Isaac Weld (1774–1856) traveled from Great Britain to North America in 1795. His Travels,
published two years later, is an early account of North America in the first decade after
Independence.

The number of the slaves increases most rapidly, so that there is scarcely any
estate but what is overstocked. This is a circumstance complained of by every
planter, as the maintenance of more than are requisite for the culture of the estate
is attended with great expence. Motives of humanity deter them from selling the
poor creatures, or turning them adrift from the spot where they have been born
and brought up, in the midst of friends and relations.
What I have here said, respecting the condition and treatment of slaves, apper-
tains, it must be remembered, to those only who are upon the large plantations in
Virginia; the lot of such as are unfortunate enough to fall into the hands of the
lower class of white people, and of hard task-masters in the towns, is very differ-
ent. In the Carolinas and Georgia again, slavery presents itself in very different
colors from what it does even in its worst form in Virginia. I am told, that it is
no uncommon thing there, to see gangs of negroes staked at a horse race, and to
see these unfortunate beings bandied about from one set of drunken gamblers to
another for days together.

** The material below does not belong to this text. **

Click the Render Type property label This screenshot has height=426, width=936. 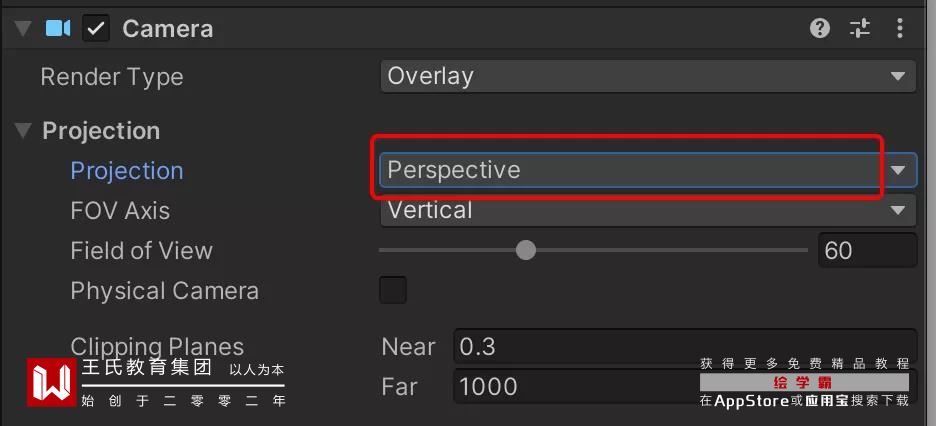112,77
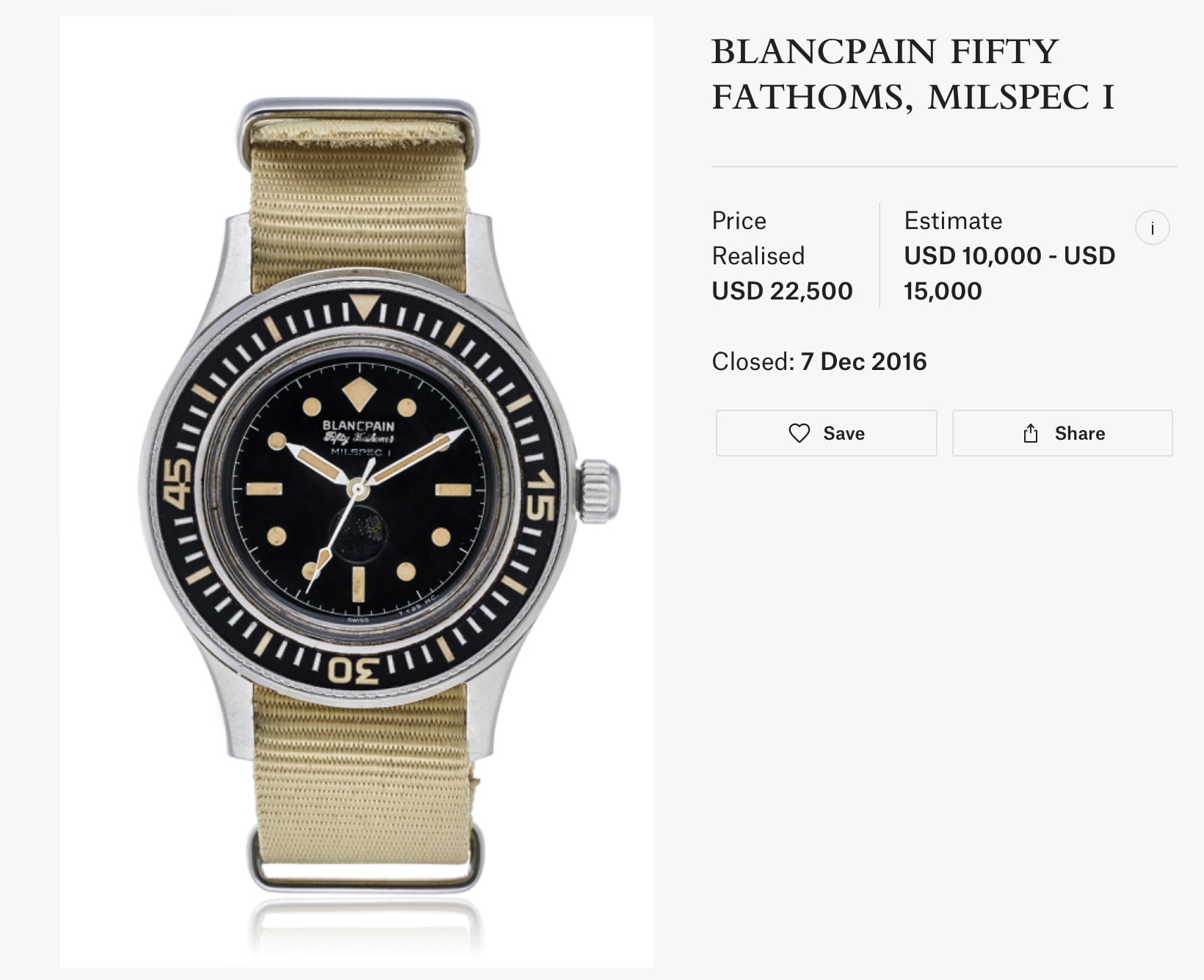Image resolution: width=1204 pixels, height=980 pixels.
Task: Save this Blancpain lot
Action: click(826, 433)
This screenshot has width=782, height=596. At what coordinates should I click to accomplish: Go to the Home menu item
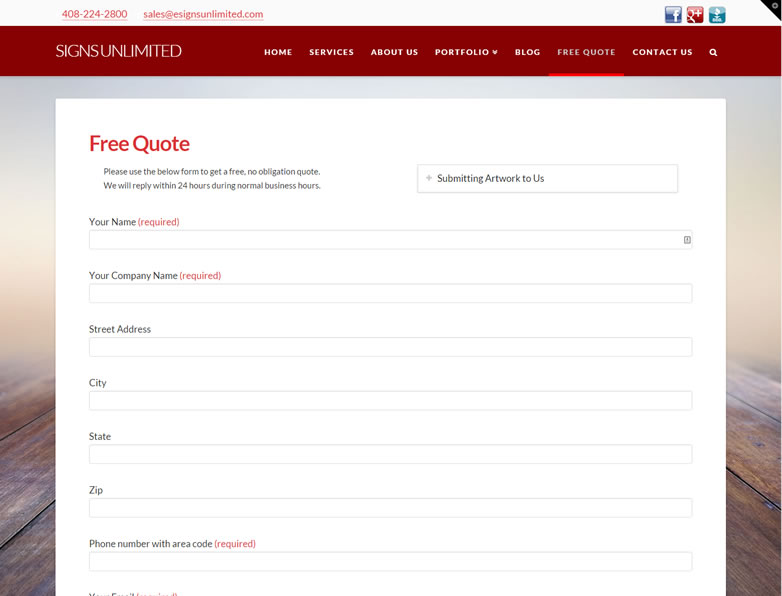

How much to be deprecated [disapproved of ] are the
laws which suffer such abuses to exist! yet these are laws enacted by people who
boast of their love of liberty and independence, and who presume to say, that it
is in the breasts of Americans alone that the blessings of freedom are held in just
estimation.

Isaac Weld, Travels through the States of North America and the Provinces of Upper and
Lower Canada, vol. 1 (London: John Stockdale, 1799), 150–151, transcribed into modern
English by Jason Stacy.

PRaCTICINg historical Thinking


Identify: Describe Weld’s observations.
Analyze: Determine Weld’s attitude toward slavery.
Evaluate: Compare Weld’s observations to the regional divisions that Thomas
Jefferson mentions in his letter to Philip Mazzei (Doc. 6.9).